INFORMATION GIVEN ->

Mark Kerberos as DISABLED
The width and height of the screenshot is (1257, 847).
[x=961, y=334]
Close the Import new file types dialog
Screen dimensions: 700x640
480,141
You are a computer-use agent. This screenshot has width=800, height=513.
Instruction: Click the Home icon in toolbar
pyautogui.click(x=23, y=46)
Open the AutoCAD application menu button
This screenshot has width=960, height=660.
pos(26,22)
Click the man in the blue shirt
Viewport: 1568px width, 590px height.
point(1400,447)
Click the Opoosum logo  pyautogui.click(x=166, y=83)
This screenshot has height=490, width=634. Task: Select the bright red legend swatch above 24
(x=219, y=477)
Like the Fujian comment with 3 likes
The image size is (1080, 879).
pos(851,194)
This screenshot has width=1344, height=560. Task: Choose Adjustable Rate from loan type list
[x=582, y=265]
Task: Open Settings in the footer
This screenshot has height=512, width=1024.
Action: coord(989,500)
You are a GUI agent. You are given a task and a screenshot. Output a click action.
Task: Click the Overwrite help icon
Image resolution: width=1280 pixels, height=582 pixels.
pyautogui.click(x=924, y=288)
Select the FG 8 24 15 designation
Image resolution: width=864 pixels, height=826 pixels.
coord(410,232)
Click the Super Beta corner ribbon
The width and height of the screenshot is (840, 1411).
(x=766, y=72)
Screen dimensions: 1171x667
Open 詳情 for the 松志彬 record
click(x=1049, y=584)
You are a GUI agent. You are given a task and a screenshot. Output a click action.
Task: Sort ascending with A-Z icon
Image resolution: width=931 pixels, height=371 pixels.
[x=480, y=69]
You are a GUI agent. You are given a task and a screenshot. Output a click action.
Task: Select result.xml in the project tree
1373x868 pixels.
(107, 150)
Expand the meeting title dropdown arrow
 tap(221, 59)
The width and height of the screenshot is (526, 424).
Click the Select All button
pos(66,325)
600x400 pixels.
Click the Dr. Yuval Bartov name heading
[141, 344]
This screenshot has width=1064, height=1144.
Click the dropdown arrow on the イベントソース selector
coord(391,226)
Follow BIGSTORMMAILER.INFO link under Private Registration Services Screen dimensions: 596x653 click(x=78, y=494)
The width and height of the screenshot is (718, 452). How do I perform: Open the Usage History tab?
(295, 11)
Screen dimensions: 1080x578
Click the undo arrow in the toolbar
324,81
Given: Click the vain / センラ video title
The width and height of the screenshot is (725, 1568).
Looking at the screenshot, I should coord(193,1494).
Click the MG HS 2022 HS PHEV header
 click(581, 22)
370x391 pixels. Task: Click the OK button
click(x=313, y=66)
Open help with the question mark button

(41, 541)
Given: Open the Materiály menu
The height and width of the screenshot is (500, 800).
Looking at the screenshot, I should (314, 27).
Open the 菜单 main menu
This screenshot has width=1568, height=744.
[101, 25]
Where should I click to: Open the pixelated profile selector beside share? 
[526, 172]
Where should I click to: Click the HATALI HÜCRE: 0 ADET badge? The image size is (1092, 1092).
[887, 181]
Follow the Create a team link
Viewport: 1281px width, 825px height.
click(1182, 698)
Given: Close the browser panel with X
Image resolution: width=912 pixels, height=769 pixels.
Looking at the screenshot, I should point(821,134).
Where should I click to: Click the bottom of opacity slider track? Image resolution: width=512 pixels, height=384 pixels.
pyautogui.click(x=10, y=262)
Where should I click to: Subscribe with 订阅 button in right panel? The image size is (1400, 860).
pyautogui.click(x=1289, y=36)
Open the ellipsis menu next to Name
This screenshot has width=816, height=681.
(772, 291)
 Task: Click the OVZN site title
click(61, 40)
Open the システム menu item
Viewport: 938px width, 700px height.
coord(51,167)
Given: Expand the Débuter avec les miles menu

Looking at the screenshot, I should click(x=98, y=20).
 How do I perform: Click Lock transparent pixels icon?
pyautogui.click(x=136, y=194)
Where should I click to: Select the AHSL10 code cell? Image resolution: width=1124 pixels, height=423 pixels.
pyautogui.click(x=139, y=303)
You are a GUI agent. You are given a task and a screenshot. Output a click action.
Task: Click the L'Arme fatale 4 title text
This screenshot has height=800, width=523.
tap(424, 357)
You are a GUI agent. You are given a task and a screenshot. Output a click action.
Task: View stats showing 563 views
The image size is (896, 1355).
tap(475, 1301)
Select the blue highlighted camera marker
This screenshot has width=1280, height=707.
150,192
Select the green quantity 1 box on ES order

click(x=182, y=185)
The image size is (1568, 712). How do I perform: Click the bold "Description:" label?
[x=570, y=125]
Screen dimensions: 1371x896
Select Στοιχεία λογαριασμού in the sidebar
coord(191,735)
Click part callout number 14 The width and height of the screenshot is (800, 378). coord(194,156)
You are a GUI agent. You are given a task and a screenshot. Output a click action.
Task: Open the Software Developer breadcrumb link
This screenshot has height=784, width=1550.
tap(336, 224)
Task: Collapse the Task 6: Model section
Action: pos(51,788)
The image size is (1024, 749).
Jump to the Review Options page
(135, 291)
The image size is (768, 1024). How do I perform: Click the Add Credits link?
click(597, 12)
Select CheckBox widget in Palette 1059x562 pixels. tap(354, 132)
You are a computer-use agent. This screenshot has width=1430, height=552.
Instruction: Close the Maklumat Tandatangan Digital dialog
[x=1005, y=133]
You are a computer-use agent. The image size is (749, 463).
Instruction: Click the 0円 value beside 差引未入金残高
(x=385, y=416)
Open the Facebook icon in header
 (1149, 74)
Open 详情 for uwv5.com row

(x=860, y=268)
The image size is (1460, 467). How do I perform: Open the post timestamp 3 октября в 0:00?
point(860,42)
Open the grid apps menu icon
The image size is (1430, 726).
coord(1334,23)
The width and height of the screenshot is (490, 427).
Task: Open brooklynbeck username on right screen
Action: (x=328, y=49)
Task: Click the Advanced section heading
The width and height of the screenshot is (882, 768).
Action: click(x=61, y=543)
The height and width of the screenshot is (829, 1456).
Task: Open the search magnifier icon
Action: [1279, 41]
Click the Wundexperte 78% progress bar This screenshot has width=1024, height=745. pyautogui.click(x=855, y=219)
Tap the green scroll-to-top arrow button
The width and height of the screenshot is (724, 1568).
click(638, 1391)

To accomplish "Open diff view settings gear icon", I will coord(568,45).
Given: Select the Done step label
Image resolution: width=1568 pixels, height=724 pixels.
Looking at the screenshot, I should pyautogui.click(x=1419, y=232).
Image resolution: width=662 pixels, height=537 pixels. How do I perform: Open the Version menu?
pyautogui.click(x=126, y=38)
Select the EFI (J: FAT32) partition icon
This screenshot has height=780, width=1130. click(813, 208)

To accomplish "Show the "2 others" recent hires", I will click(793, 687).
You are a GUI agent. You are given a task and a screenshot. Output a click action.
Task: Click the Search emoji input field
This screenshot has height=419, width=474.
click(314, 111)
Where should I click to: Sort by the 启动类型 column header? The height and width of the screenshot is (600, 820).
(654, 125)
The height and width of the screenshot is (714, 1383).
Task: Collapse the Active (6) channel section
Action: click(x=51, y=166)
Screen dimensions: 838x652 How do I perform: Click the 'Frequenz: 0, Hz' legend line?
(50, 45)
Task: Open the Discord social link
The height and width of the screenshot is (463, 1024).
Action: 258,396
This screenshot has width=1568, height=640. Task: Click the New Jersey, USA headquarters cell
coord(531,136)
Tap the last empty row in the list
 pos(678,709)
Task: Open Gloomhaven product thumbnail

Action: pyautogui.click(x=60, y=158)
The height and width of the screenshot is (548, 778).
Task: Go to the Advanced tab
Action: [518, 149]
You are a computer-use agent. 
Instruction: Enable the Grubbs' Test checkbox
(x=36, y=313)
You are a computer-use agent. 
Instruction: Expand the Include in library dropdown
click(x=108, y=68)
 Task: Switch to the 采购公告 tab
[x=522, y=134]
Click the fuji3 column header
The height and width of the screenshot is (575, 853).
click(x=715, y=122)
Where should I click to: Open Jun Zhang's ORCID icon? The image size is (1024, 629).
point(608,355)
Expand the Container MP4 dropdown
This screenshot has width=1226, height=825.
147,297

EXERCISE GOAL ->
Exactly and only the lines from the line containing "Screen dimensions: 838x652" through the last line of the entries should be copied, both ends included.

EXERCISE RESULT ->
Screen dimensions: 838x652 How do I perform: Click the 'Frequenz: 0, Hz' legend line?
(50, 45)
Task: Open the Discord social link
The height and width of the screenshot is (463, 1024).
Action: 258,396
This screenshot has width=1568, height=640. Task: Click the New Jersey, USA headquarters cell
coord(531,136)
Tap the last empty row in the list
 pos(678,709)
Task: Open Gloomhaven product thumbnail

Action: pyautogui.click(x=60, y=158)
The height and width of the screenshot is (548, 778).
Task: Go to the Advanced tab
Action: [518, 149]
You are a computer-use agent. 
Instruction: Enable the Grubbs' Test checkbox
(x=36, y=313)
You are a computer-use agent. 
Instruction: Expand the Include in library dropdown
click(x=108, y=68)
 Task: Switch to the 采购公告 tab
[x=522, y=134]
Click the fuji3 column header
The height and width of the screenshot is (575, 853).
click(x=715, y=122)
Where should I click to: Open Jun Zhang's ORCID icon? The image size is (1024, 629).
point(608,355)
Expand the Container MP4 dropdown
This screenshot has width=1226, height=825.
147,297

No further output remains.